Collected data

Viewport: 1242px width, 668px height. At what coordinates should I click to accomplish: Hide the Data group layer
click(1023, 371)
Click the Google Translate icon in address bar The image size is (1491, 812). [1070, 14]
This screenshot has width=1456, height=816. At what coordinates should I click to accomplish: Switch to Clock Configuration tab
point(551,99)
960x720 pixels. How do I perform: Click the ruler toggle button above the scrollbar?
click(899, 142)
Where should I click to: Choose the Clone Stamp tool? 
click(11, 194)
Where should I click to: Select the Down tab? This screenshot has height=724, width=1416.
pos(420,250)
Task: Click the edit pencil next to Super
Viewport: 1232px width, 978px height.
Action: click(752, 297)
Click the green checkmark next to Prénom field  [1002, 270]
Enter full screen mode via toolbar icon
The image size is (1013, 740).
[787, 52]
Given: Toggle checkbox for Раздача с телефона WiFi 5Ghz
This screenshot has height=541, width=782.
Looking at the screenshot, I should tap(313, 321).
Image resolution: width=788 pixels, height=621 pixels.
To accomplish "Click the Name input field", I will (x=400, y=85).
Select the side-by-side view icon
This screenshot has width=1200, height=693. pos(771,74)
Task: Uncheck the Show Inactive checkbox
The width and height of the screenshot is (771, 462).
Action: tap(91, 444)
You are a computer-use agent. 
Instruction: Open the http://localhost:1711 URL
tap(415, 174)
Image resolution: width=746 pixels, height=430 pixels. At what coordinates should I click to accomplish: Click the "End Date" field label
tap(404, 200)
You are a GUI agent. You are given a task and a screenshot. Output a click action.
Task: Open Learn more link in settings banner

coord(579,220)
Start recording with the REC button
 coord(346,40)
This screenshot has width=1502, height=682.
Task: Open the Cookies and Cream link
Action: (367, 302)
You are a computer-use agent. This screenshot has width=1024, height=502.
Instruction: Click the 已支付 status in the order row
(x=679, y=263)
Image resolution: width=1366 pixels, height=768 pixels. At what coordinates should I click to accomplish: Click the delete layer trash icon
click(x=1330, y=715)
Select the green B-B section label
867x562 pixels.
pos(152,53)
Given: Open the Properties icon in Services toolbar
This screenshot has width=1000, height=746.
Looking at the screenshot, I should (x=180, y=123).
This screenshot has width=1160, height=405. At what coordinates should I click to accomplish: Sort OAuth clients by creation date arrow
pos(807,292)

_About this exercise:_ Starting from the line that contains "Start recording with the REC button", reproduce each line of the data exactly through the last one.

_Solution for this exercise:_
Start recording with the REC button
 coord(346,40)
This screenshot has width=1502, height=682.
Task: Open the Cookies and Cream link
Action: (367, 302)
You are a computer-use agent. This screenshot has width=1024, height=502.
Instruction: Click the 已支付 status in the order row
(x=679, y=263)
Image resolution: width=1366 pixels, height=768 pixels. At what coordinates should I click to accomplish: Click the delete layer trash icon
click(x=1330, y=715)
Select the green B-B section label
867x562 pixels.
pos(152,53)
Given: Open the Properties icon in Services toolbar
This screenshot has width=1000, height=746.
Looking at the screenshot, I should (x=180, y=123).
This screenshot has width=1160, height=405. At what coordinates should I click to accomplish: Sort OAuth clients by creation date arrow
pos(807,292)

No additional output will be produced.